Using the ZFS file system, it’s much easier to monitor the system and create a proper backup, with that you have the ability to retrieve data from a damaged disk and write it onto a new one. In addition to that, when using a HA cluster, there is an option of manually switching the production from the affected node to a second one so that you could perform maintenance on the affected node.
We’d advise following this procedure once the array shows that a degraded state has occurred as a result of a disk failure:
- Move resources to the second node in your HA cluster if possible.
- Run a full data backup.
- Verify the backed-up data for consistency, and verify whether the data restore mechanism works.
- Identify the problem source, i.e., find the erroneous hard disk. If possible, shut down the server and make sure the serial number of the hard disk matches the one that’s reported by the event viewer or system logs..
- Replace the hard disk identified as bad with a new, unused one. If the replacement hard disk had already been used within another RAID array; make sure that any residual RAID metadata on it has been deleted via the original RAID controller.
- Start a rebuild of the system.
So, if using this approach, the rebuild would consist of 6 steps! Using a hot spare disk, your RAID will skip the first four significant steps and then automatically run steps 5, and 6. Thus the rebuild will be completed before you can do these other critical steps; steps that could be the difference between your data being safe and lost.
Anyway, it’s still completely up to you as to how to build a proper system. However, we’d suggest not relying on hot spare disks in a ZFS RAID array due to the potential data loss it can cause.
45 Comments
Tristyn Russelo /
03, 08 2019 02:07:48This is flawed logic.
The procedure in this article tells you that rebuilding is hard on the remaining drives, true, but then tells you to back up all data, verify backups, then rebuild.
This procedure puts 3x the workload on the drives. the drives will be spun up and heads moving for 3x longer.
Backing up is just as hard on the drives as a rebuild. Verifying is another complete read of all data. Then rebuilding.
It will also be 3x longer before your system is back up to normal operating condition
Koe /
05, 11 2019 02:22:49I don’t get this. Sure a rebuild is stressing the controller and the harddrives.

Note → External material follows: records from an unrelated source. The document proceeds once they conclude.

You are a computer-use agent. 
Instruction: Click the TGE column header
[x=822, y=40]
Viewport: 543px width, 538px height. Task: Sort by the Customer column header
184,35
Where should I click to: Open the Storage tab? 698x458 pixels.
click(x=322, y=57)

If you make a backup from a degraded array this will stress your harddrives like the same, or not ?
So why not rebuilding it as fast as possible ?
A backup should exist befor a array is getting degraded.

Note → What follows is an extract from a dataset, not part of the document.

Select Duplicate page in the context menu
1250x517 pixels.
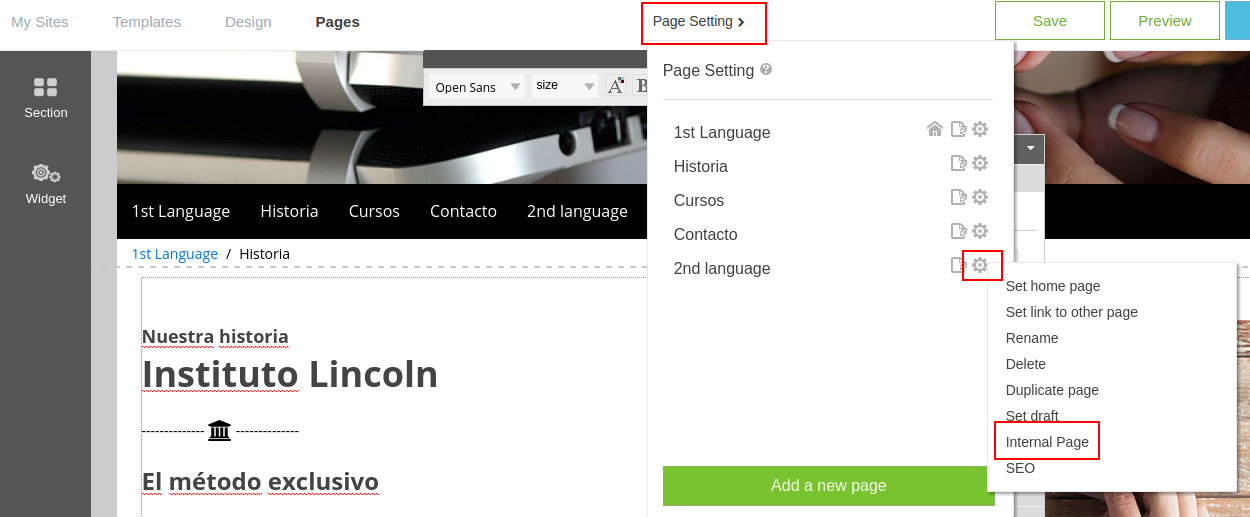(1052, 390)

Maybe you can explain a litte bit more about the logic behind.
Boyan /
27, 12 2019 04:28:42Many of the replies don’t get why is using a Hot-Spare Drive a bad idea, because… it isn’t and the the opinion expressed here is imho is false. Wait so you stay away from high stress events – YES totally correct yet you recommend TWO of them instead of ONE?
Run full back – the highest stress event possible, then swap the bad HD and let it rebuild – second highest stress event possible instead of letting the hot spare rebuild and end up with ONE and only ONE high stress event on the books? Disagree?
Michael /
21, 02 2021 08:31:09Boyan, I completely agree with you! Also make note to all of you that the modern server today allows 2-disk fault taulerance which means that if one disk fails one may be inserted for rebuild with minimal stress. Even if a 2nd drive dies during rebuild in the above example, the rebuild will finish and will say ‘You are still in need to insert a 2nd drive to finish rebuild’ after it reaches 100%.
Have a good week.
Michael /
21, 02 2021 08:17:36Back in 2010 when this article was posted, I would definitely agree that having a HS is a bad idea. However, today, disk failure during rebuild is much less likely and I have been using Hotspare the last 2 years since 2019 and its worked miracles for me. I recommend using 1, even 2 hotspares in your free slots.